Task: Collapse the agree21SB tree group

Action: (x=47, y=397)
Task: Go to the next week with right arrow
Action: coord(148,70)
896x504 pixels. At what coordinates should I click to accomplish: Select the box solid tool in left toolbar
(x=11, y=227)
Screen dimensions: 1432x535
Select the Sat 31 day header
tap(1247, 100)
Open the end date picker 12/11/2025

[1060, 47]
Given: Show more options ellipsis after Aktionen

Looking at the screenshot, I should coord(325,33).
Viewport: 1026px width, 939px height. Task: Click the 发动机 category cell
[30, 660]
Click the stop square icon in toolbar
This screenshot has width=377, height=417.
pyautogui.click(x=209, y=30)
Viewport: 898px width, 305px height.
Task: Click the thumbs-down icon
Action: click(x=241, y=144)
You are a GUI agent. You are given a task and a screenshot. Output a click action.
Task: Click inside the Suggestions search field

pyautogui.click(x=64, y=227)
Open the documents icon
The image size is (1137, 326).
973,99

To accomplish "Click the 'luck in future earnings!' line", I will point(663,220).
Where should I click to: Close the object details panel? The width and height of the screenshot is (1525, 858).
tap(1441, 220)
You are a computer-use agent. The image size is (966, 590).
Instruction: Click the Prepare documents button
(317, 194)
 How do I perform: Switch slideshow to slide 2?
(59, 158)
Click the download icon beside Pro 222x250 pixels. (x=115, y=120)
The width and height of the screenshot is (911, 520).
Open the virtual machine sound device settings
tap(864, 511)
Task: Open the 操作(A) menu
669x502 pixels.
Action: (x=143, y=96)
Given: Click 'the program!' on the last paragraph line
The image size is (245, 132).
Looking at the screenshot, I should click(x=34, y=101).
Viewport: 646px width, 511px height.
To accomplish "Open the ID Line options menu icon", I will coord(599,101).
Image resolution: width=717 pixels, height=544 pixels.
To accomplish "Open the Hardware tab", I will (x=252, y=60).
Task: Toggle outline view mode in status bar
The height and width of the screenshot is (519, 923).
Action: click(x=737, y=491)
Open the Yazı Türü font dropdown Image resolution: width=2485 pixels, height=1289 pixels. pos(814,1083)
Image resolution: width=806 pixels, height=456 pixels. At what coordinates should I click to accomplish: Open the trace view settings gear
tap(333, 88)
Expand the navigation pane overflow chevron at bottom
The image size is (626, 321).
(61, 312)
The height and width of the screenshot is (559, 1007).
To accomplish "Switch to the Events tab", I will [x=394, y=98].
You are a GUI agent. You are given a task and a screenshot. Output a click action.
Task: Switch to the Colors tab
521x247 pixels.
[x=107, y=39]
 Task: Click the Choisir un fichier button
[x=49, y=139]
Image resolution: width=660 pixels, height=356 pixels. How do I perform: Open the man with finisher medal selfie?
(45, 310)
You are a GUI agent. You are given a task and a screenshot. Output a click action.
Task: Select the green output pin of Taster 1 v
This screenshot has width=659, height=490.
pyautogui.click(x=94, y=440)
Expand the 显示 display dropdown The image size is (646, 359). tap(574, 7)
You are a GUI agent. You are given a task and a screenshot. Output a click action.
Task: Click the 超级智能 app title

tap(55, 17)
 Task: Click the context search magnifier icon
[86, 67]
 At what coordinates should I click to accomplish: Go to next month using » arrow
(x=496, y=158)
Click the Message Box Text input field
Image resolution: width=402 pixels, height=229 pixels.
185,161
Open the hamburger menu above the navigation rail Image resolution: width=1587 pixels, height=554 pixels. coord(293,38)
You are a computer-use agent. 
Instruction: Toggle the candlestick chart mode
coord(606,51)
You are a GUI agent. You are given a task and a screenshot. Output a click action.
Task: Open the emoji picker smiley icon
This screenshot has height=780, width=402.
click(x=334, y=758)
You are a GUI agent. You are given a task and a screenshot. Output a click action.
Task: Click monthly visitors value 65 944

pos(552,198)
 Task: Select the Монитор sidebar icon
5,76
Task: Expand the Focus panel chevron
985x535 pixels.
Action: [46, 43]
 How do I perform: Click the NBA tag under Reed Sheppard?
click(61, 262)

____________________

Update the stretch of items from the start through the line containing "Action: click(x=241, y=144)" by changing "toolbar" to "tool panel" and keeping everything else the same. Give back only that stretch.

**Solution to this task**
Task: Collapse the agree21SB tree group

Action: (x=47, y=397)
Task: Go to the next week with right arrow
Action: coord(148,70)
896x504 pixels. At what coordinates should I click to accomplish: Select the box solid tool in left tool panel
(x=11, y=227)
Screen dimensions: 1432x535
Select the Sat 31 day header
tap(1247, 100)
Open the end date picker 12/11/2025

[1060, 47]
Given: Show more options ellipsis after Aktionen

Looking at the screenshot, I should coord(325,33).
Viewport: 1026px width, 939px height. Task: Click the 发动机 category cell
[30, 660]
Click the stop square icon in tool panel
This screenshot has width=377, height=417.
pyautogui.click(x=209, y=30)
Viewport: 898px width, 305px height.
Task: Click the thumbs-down icon
Action: click(x=241, y=144)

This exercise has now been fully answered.